• **TAREFAS A REALIZAR**:
A - Reproduza, por favor, o trecho citado de "O apagão teria" a "apagões tinha acabado.".
B - Segundo o trecho citado, o que a ministra Dilma Rousseff havia afirmado poucos dias antes do apagão?

• **TRECHO CITADO**:
◆ ◆ ◆ ◆ ◆

ANÁLISE POLÍTICA
Voto retrospectivo e voto da ambição em 2010
Brasília, 12 de novembro de 2009 - nº 128
Depois de tanto criticar o governo Cardoso pelo apagão de 2001, o presidente Lula viu o noticiário da semana tomado por fotografias estranhamente familiares: as grandes cidades do Sudeste brasileiro mergulhadas na escuridão.
O apagão teria sido causado por eventos climáticos, mas a oposição não perdeu tempo e pôs em circulação suspeitas de falta de investimentos na segurança do sistema. Subitamente, pareceu que o governo Lula estava sendo punido pela negligência com que tratou temas importantes, como a elevação da taxa de investimentos. A própria ministra Dilma Rousseff (PT-RS) poucos dias antes afirmara que o tempo dos apagões tinha acabado.
Independentemente de suas causas ou implicações de médio prazo, o apagão cria interesse em duas questões importantes sobre o contexto da eleição de 2010: (a) o governo Lula corre o risco de ser vitimado eleitoralmente por temas da agenda de reformas que abandonou? (b) a retórica de campanha de sua candidata presidencial está mesmo ajustada ao momento econômico gerado por seu governo?

◆ ◆ ◆ ◆ ◆

• **REGISTROS DE DADOS**:
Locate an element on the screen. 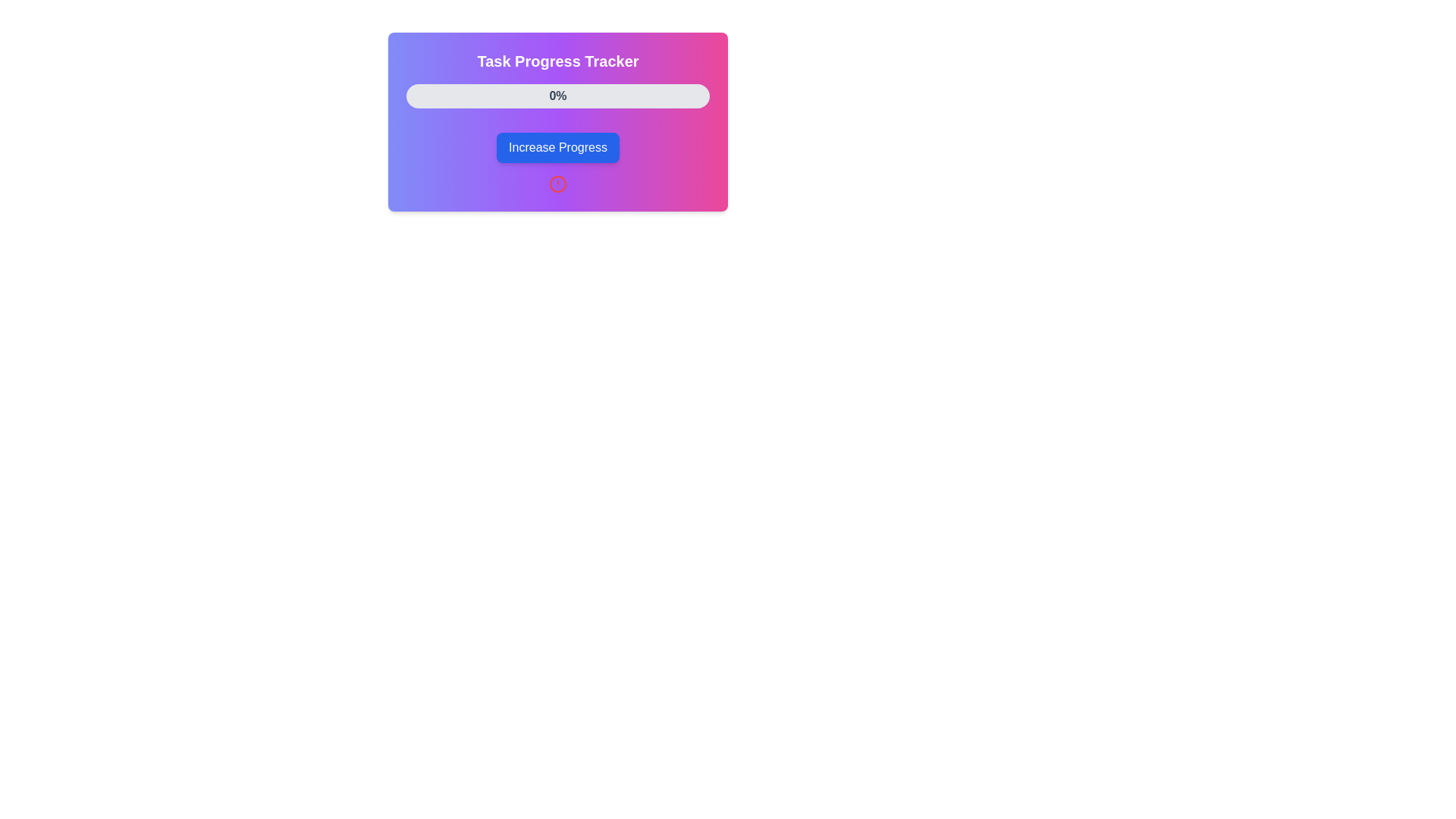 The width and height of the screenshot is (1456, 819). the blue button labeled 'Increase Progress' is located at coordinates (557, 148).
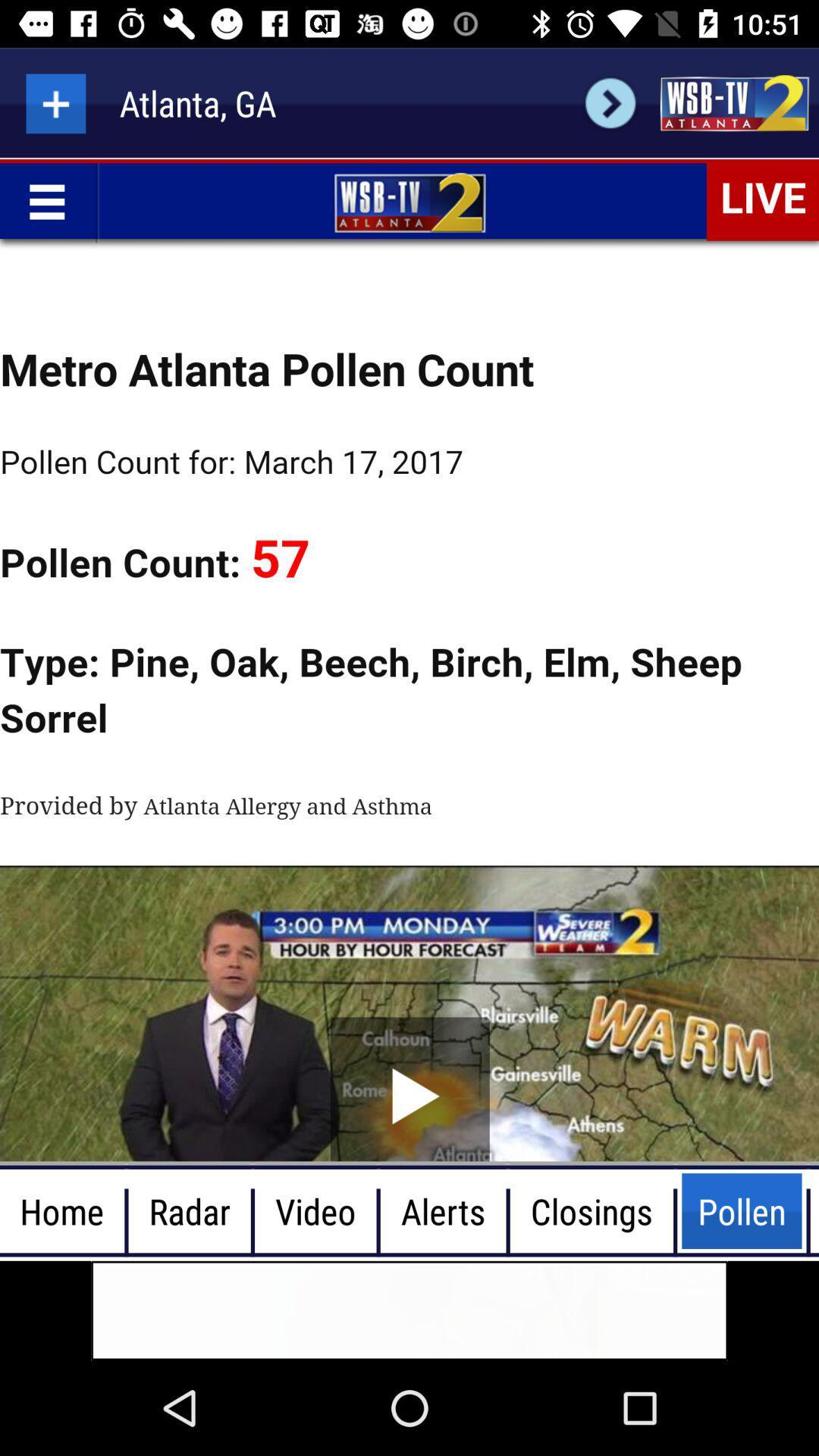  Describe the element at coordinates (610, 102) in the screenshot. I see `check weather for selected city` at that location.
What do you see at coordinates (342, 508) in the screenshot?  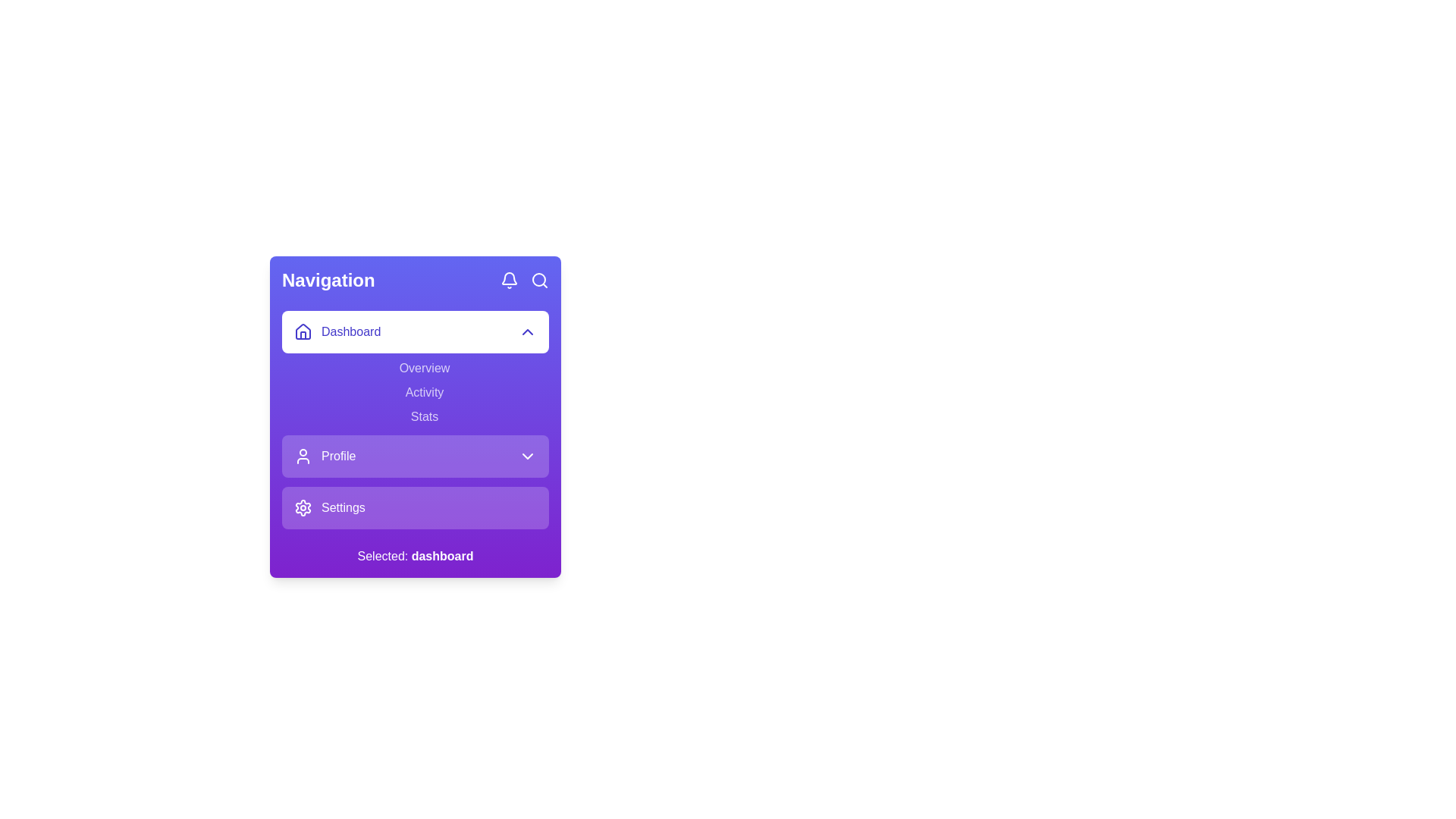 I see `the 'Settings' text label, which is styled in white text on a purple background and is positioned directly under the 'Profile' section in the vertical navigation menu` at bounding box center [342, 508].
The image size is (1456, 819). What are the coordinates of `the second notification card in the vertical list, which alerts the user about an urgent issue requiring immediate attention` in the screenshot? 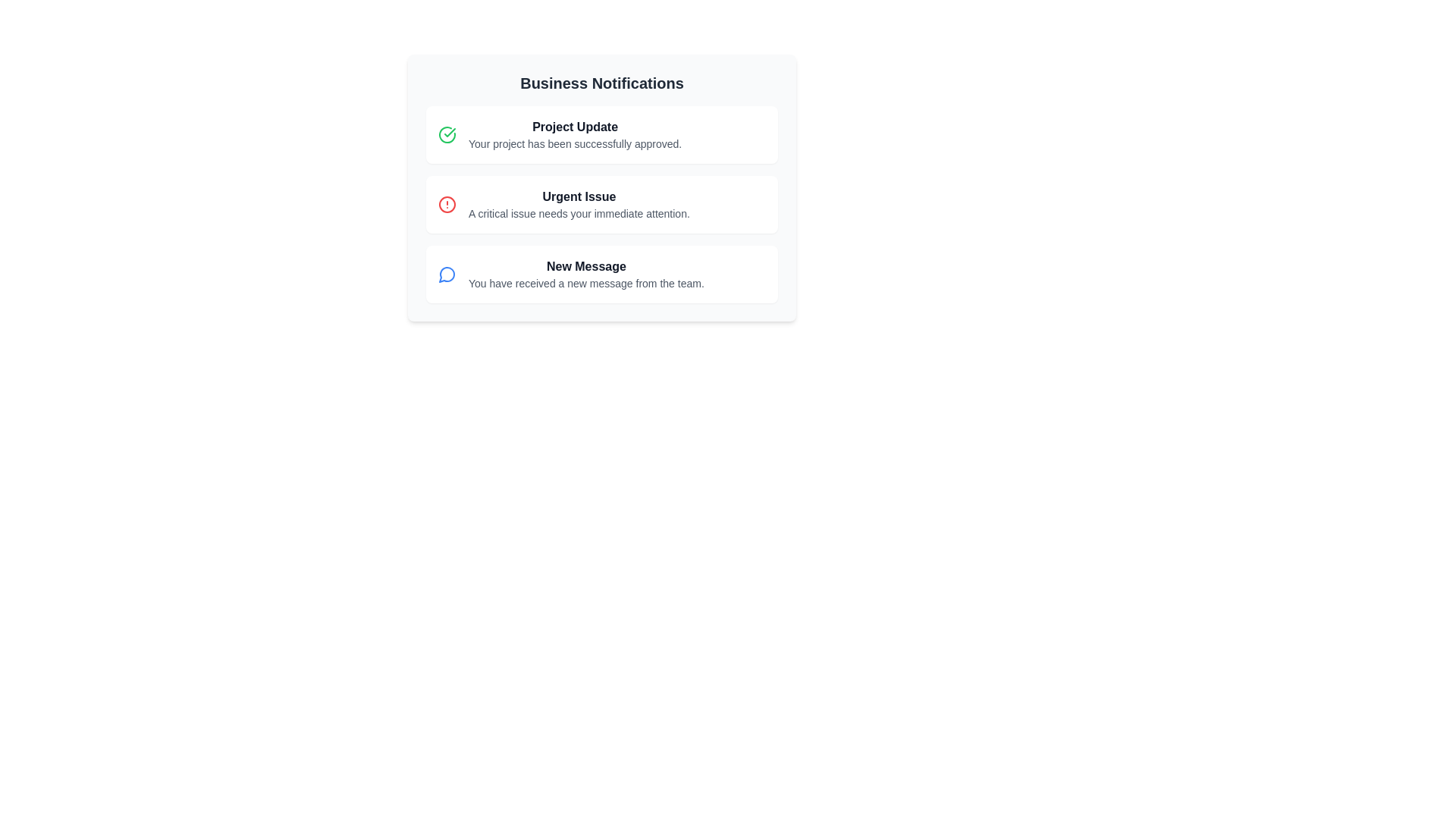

◆ ◆ ◆ ◆ ◆

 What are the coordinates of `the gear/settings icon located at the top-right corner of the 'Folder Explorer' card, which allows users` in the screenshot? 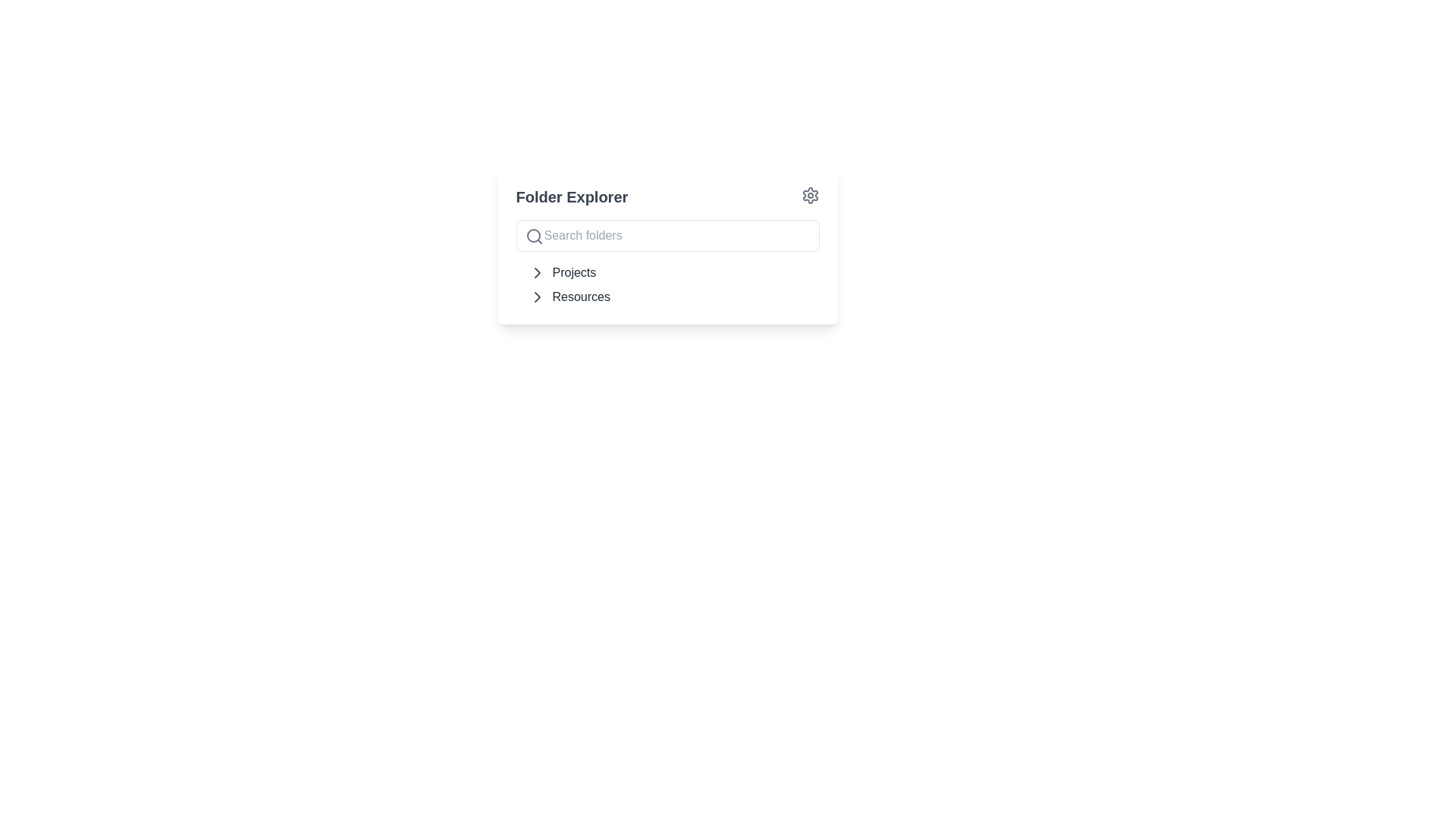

◆ ◆ ◆ ◆ ◆

• **RESPOSTAS**:
A -
O apagão teria sido causado por eventos climáticos, mas a oposição não perdeu tempo e pôs em circulação suspeitas de falta de investimentos na segurança do sistema. Subitamente, pareceu que o governo Lula estava sendo punido pela negligência com que tratou temas importantes, como a elevação da taxa de investimentos. A própria ministra Dilma Rousseff (PT-RS) poucos dias antes afirmara que o tempo dos apagões tinha acabado.

B - Que o tempo dos apagões tinha acabado.